For the month of March, the company reported collecting a total of nearly $48,000 in rent from 38 homes and condos in Hillsborough and Pinellas counties. Many of the homes were acquired so cheaply that they paid for themselves in three or four months.
A lakefront house in Lutz, bought for $7,600, rented for $2,000 a month. A $431,000 Clearwater home, acquired for $5,000, rented for $2,100 a month.
On its bankruptcy petition, RE-710 showed Haught as its manager and listed Haught’s personal residence as its address.
In accusing RE-710’s management of “dishonesty, incompetence and gross mismanagement,” the Office of U.S. Trustee said it failed to adequately insure its properties and didn’t pay the right amount of documentary taxes owed to the state when property is transferred.
The trustee’s office also said Haught had “caused” Gerhart to hold back $47,854 in rent that belonged to the new company.
RE-710 is owned by Haught and fellow investors Michael Shelton and Kevin Byrne, according to the company’s attorney, Richard McIntyre. Haught retains his stake, but Shelton has replaced him as manager.
“The trustee clearly does not want Mr. Haught involved,” McIntyre said, adding that Gerhart also was replaced.
Under its reorganization plan, the attorney said, RE-710 will pay homeowners association fees and taxes. The company will also try to negotiate with banks to buy the 44 properties, so the tenants won’t be forced out.
“To me, it’s a win-win situation,” McIntyre said.
Attorney Stuart Levine, who represents Haught’s Whitburn LLC, acknowledged some complaints about how the companies managed the properties.
But “I think you’ll find a substantial majority of tenants are very happy,” Levine said. “They are paying rent at a fair market value, in some instances, lower.”
Count Nicole St. Pearre and her fiance, Stanley Piper, among the unhappy tenants.
The couple liked the New Tampa home they found on Craigslist because the school district had excellent programs for St. Pearre’s autistic son.
There was a glitch, though. The homeowners association forbids rentals unless the owner lives in the house for at least two years after buying, but Whitburn LLC had not owned the house for the two-year minimum. Piper and St. Pearre said that Gerhart told them they would have part of a 10 percent ownership in the house.
A tenant living in a different house, Demetra Nelson, told the Times that Gerhart offered her the same 10 percent ownership deal.
Gerhart would not comment on that point and referred a reporter to Levine, her attorney. Levine said some tenants have lease-purchase options, but said he hadn’t “seen, drafted, or heard about” any documents with an ownership clause.
St. Pearre and Piper moved into the house in January, after clearing out children’s clothing and other items left by the previous occupants. “It looked like they were forced out in the middle of the night,” Piper said.
The couple paid Gerhart an $800 deposit and $1,000 in rent.
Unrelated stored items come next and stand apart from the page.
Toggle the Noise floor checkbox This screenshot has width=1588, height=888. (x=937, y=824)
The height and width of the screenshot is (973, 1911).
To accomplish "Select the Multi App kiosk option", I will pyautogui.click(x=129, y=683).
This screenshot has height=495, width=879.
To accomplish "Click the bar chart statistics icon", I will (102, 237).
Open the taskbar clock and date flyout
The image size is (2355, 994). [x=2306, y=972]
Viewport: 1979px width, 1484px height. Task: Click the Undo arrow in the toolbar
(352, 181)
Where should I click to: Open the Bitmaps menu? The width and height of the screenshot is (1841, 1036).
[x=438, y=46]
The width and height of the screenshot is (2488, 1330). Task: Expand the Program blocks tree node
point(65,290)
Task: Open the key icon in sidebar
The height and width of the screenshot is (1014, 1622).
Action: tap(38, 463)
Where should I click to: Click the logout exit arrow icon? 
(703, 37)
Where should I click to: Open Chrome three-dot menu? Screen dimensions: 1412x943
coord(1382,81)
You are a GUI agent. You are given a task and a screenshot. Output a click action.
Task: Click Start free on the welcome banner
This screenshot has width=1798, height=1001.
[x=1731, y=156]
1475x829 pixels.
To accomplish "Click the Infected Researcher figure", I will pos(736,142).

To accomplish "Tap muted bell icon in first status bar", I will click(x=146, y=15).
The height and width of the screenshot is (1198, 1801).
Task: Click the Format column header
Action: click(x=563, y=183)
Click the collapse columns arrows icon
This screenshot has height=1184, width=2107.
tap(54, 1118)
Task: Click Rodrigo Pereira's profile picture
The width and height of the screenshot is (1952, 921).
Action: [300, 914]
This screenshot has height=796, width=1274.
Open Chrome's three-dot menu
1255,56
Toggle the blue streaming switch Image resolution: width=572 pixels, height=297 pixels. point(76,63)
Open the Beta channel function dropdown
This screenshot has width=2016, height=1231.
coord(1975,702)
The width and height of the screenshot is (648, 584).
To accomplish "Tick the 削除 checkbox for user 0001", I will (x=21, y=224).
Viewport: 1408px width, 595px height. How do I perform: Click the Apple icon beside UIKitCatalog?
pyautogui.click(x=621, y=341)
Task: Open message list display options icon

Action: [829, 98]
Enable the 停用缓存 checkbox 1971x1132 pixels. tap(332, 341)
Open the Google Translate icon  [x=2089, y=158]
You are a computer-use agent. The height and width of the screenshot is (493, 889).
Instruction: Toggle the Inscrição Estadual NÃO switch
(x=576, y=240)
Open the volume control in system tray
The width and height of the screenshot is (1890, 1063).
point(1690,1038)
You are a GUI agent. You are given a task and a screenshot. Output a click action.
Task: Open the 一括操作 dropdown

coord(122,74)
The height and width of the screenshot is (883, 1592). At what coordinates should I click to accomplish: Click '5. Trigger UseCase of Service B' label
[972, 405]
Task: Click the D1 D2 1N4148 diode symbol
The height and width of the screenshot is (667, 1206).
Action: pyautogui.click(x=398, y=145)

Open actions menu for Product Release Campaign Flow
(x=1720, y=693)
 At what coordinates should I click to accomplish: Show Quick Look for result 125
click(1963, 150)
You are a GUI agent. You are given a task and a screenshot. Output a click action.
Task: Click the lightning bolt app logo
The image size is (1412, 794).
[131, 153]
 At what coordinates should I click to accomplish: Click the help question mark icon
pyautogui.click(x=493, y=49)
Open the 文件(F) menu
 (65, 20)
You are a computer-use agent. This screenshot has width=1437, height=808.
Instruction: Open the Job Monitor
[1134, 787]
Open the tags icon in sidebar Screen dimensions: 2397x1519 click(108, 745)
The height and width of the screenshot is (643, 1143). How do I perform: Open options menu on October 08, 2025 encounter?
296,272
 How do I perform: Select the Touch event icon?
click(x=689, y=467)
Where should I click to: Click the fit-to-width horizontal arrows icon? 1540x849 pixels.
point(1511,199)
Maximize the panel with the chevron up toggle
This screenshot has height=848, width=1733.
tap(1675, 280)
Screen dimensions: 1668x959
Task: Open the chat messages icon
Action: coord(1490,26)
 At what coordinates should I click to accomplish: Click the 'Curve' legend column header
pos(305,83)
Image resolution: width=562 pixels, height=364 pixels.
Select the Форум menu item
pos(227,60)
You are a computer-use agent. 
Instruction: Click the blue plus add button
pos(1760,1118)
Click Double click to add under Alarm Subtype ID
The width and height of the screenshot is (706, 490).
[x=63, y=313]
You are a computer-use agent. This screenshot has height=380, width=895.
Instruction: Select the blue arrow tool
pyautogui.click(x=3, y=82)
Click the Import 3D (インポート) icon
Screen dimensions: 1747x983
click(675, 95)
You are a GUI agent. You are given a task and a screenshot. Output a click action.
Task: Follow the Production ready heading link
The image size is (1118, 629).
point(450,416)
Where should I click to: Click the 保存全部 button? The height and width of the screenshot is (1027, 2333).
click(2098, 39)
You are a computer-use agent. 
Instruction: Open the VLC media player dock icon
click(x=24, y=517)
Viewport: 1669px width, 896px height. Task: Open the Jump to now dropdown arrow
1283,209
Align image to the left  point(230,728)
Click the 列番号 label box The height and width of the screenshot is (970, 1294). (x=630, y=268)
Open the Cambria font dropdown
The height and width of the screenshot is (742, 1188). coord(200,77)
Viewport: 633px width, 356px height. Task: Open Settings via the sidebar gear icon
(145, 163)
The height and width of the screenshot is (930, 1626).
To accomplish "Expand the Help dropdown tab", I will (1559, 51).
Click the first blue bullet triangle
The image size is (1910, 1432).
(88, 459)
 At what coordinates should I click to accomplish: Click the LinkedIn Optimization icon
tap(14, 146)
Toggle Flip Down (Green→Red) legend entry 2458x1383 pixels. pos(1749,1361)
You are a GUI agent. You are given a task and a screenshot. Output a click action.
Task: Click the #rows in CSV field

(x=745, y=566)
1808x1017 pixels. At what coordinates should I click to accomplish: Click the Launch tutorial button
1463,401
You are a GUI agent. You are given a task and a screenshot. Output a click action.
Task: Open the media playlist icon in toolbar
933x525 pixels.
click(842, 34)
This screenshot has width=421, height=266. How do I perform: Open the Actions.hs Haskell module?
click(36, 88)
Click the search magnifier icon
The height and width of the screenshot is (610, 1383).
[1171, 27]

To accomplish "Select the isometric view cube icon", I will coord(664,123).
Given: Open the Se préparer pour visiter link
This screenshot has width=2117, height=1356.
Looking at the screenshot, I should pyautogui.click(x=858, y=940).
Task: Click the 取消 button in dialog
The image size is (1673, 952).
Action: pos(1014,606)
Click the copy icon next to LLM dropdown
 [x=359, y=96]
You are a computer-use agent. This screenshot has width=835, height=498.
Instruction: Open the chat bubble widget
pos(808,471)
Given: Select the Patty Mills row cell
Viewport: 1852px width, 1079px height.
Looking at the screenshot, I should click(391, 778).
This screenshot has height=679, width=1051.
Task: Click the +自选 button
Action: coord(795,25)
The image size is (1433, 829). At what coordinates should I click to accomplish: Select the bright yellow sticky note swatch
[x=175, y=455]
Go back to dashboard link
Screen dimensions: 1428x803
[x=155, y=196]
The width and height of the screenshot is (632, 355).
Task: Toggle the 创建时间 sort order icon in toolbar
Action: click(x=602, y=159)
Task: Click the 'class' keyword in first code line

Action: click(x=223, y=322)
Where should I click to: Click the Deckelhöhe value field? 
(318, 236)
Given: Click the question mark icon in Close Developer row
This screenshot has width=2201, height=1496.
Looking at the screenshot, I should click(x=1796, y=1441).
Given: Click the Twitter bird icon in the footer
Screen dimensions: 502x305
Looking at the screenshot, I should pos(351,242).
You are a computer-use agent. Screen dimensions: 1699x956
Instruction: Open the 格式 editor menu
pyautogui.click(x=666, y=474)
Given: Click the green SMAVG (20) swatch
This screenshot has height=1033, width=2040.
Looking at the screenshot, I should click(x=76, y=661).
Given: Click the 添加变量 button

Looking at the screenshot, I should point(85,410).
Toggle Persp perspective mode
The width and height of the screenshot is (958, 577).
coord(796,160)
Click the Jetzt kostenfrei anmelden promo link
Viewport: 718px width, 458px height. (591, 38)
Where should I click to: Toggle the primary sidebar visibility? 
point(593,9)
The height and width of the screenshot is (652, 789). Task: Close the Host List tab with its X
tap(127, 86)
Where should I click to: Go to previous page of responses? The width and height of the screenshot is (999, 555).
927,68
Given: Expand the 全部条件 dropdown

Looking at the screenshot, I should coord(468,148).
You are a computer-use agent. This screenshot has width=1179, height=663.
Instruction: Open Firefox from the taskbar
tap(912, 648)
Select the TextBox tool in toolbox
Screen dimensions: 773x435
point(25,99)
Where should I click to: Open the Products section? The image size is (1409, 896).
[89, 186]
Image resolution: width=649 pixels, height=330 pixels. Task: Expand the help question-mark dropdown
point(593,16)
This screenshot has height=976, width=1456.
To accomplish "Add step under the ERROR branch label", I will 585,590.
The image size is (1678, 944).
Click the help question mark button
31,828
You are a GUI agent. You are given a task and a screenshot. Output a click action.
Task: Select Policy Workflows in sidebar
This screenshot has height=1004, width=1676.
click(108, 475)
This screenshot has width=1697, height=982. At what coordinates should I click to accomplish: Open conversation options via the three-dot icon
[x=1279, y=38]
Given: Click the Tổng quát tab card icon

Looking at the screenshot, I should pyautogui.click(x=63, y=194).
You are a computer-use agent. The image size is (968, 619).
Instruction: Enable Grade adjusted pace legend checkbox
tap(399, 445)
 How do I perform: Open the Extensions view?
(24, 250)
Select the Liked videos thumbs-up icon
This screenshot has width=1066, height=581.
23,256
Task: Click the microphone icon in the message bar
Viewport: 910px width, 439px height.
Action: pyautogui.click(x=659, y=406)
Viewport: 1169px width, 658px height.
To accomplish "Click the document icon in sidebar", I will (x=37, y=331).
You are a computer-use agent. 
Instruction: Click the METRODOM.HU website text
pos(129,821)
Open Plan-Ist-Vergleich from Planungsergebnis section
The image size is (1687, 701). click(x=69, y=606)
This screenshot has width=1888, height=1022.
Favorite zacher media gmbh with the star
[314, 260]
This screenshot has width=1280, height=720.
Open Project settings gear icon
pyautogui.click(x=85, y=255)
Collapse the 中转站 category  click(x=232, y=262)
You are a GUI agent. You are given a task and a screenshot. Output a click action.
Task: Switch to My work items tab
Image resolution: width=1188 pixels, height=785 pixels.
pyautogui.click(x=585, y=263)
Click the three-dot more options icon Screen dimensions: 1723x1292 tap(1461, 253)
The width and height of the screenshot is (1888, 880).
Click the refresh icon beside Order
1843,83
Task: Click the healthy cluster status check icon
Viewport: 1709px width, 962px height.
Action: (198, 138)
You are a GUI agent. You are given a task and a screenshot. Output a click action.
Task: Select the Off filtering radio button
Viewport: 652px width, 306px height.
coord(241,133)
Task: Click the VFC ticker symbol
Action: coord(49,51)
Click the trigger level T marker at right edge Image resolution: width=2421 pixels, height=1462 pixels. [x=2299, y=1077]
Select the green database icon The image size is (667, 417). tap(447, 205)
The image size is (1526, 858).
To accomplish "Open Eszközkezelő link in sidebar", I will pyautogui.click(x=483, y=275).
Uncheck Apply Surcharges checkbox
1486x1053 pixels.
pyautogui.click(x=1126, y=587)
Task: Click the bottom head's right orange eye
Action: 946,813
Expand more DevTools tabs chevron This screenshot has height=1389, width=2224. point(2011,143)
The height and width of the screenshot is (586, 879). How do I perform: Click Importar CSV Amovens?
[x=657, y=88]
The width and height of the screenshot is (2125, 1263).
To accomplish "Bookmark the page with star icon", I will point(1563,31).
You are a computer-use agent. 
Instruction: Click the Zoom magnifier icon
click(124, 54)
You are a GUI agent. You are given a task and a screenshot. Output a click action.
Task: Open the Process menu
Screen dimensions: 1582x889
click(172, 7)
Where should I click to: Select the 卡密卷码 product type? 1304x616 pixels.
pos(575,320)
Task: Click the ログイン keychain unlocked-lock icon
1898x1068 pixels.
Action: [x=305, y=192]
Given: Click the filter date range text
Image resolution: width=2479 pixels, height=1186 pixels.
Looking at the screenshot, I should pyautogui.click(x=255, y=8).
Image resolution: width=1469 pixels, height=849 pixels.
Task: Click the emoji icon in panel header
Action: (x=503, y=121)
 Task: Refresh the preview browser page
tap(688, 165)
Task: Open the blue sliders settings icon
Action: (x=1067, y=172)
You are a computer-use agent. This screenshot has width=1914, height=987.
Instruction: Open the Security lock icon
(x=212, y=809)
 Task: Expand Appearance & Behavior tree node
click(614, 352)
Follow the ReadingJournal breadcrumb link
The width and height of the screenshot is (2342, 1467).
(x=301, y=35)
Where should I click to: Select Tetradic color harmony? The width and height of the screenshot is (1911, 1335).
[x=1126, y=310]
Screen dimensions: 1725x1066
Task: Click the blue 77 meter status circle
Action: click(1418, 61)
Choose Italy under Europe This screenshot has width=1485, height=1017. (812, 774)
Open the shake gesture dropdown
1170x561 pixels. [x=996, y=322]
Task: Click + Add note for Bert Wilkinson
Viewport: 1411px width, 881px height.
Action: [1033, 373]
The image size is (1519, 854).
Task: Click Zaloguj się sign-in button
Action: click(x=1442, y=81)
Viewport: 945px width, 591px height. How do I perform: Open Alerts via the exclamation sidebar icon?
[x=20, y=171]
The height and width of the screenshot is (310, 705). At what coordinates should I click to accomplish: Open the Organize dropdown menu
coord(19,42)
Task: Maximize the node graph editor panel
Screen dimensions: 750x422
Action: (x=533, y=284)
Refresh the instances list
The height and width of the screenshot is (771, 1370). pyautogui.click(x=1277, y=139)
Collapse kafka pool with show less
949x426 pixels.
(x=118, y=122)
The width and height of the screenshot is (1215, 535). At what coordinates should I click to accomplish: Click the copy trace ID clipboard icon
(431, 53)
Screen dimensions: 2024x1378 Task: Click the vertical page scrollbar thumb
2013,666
They said she agreed to give them a substantial break on future rent if Piper, a contractor, would repair and maintain their house and other properties.
Piper said he did thousands of dollars worth of work, but Gerhart reneged on the agreement.
On June 4, the couple got a notice from the home’s new owner, RE-710. It gave them three business days to pay $1,852 in rent it claims they owe.